# EXTRAIT À LIRE
********
En fait, à bien y regarder, la conférence de rédaction est à la fois un espace de confraternité, de convivialité et de vérité. Là-dessus, les avis sont convergents à en juger par les propos de Henri Assogba de Radio-Bénin, qui souligne le partage de joies et de peines à travers le contact permanent et les exigences du travail en équipe. Ce que ne dément pas son confrère Serge Mathias Tomondji, rédacteur en chef technique du quotidien Adjinakou lui aussi très sensible au fait qu'on y passe beaucoup de temps

ensemble et qui souligne : « dans une rédaction de presse, il n'y a pas de barrière étanche entre les diverses sections. Le rédacteur en chef n'est pas et ne se comporte pas comme le chef d'un Bureau ou d'une Division administrative qui traiterait ses collègues avec une certaine distance. Dans la presse, on peut très bien avoir des débats houleux en conférence de rédaction et se retrouver l'instant d'après, autour d'un café ou d'une bière».
********
# DONNÉES ENREGISTRÉES
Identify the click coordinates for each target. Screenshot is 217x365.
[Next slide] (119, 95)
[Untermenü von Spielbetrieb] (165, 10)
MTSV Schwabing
********
# CONSIGNE
Dans l'extrait sur la conférence de rédaction, relevez tous les termes qui, dans la première phrase, disent de quel espace il s'agit. Ce matériel provient d'une autre source que l'extrait.

# CORRIGÉ
Confraternité, convivialité et vérité.